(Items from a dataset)
○ ○ ○ ○ ○

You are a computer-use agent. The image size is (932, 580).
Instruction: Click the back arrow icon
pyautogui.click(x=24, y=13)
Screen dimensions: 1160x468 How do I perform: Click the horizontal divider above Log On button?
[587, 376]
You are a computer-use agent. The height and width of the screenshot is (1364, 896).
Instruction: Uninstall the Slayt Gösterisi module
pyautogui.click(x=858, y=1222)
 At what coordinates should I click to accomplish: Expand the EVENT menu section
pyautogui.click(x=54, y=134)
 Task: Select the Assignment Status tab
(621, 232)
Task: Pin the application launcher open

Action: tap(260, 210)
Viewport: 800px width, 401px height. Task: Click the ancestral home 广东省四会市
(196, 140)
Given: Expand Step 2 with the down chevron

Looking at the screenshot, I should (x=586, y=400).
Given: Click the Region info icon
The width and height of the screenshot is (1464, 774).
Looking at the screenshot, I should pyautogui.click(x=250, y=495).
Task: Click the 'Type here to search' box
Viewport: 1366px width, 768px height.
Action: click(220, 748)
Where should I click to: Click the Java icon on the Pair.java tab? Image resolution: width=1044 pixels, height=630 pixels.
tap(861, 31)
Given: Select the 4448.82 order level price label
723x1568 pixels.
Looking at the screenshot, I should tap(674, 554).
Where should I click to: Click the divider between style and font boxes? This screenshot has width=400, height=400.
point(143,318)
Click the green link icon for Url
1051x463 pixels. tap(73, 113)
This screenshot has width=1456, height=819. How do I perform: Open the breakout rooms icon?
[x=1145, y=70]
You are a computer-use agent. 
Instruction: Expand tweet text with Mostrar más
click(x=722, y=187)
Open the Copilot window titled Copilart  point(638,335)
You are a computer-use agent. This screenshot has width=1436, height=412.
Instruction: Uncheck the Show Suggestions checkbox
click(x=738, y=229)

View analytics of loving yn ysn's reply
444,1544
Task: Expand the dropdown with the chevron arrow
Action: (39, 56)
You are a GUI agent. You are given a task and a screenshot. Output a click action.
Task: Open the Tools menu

○ ○ ○ ○ ○

__ACTIVITY__.
Write down exactly the span of lines above from the one containing "Viewport: 1366px width, 768px height." to the one containing "You are a computer-use agent. This", both ends included.

__TASK RESPONSE__.
Viewport: 1366px width, 768px height.
Action: click(220, 748)
Where should I click to: Click the Java icon on the Pair.java tab? Image resolution: width=1044 pixels, height=630 pixels.
tap(861, 31)
Given: Select the 4448.82 order level price label
723x1568 pixels.
Looking at the screenshot, I should tap(674, 554).
Where should I click to: Click the divider between style and font boxes? This screenshot has width=400, height=400.
point(143,318)
Click the green link icon for Url
1051x463 pixels. tap(73, 113)
This screenshot has width=1456, height=819. How do I perform: Open the breakout rooms icon?
[x=1145, y=70]
You are a computer-use agent. 
Instruction: Expand tweet text with Mostrar más
click(x=722, y=187)
Open the Copilot window titled Copilart  point(638,335)
You are a computer-use agent. This screenshot has width=1436, height=412.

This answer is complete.